── Data records

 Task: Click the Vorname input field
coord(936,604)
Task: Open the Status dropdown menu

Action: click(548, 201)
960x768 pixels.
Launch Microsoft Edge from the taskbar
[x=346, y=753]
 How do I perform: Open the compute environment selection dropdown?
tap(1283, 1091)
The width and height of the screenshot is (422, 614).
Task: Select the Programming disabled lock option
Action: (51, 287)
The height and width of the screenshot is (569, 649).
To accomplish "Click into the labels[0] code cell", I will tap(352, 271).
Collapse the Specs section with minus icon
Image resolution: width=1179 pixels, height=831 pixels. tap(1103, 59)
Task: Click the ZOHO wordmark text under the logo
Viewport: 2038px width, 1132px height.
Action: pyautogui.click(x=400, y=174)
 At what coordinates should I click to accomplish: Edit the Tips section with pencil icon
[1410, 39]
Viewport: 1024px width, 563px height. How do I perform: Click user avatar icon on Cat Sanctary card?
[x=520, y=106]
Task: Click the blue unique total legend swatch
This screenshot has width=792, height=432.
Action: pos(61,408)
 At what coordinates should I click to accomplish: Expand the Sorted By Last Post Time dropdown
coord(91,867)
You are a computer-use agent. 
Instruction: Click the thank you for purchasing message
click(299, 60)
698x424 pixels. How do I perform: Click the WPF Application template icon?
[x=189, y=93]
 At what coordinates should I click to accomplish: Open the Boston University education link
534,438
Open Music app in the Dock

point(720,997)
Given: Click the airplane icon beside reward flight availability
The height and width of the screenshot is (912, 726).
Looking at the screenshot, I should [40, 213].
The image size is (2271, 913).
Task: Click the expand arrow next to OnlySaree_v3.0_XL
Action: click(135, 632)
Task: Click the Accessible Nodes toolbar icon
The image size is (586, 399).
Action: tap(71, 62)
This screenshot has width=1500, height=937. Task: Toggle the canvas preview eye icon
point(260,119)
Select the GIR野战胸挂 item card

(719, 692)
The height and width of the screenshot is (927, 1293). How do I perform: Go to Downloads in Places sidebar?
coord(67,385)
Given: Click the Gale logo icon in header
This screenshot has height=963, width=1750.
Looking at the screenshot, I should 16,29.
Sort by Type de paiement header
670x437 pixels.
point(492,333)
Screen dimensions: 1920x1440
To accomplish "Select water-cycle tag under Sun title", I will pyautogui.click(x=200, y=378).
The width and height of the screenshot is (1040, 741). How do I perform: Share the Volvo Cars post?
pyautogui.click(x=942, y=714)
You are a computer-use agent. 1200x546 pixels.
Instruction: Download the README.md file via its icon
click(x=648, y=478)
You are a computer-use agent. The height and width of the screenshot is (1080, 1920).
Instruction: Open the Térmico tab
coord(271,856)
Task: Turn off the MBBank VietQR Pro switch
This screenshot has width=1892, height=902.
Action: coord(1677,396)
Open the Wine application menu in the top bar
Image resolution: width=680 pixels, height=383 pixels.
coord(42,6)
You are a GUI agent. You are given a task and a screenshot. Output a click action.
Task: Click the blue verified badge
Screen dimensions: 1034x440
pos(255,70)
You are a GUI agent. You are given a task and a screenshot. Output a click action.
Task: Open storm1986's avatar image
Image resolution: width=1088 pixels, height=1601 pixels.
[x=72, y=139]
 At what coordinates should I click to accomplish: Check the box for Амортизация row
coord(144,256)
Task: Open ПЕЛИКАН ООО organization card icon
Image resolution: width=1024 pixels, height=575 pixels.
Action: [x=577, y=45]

────

## Prompt
With "agent" as the string to find, copy every line of the records that holds it.

## Finished task
You are a computer-use agent. 
You are a computer-use agent. 1200x546 pixels.
You are a computer-use agent. The height and width of the screenshot is (1080, 1920).
You are a GUI agent. You are given a task and a screenshot. Output a click action.
You are a GUI agent. You are given a task and a screenshot. Output a click action.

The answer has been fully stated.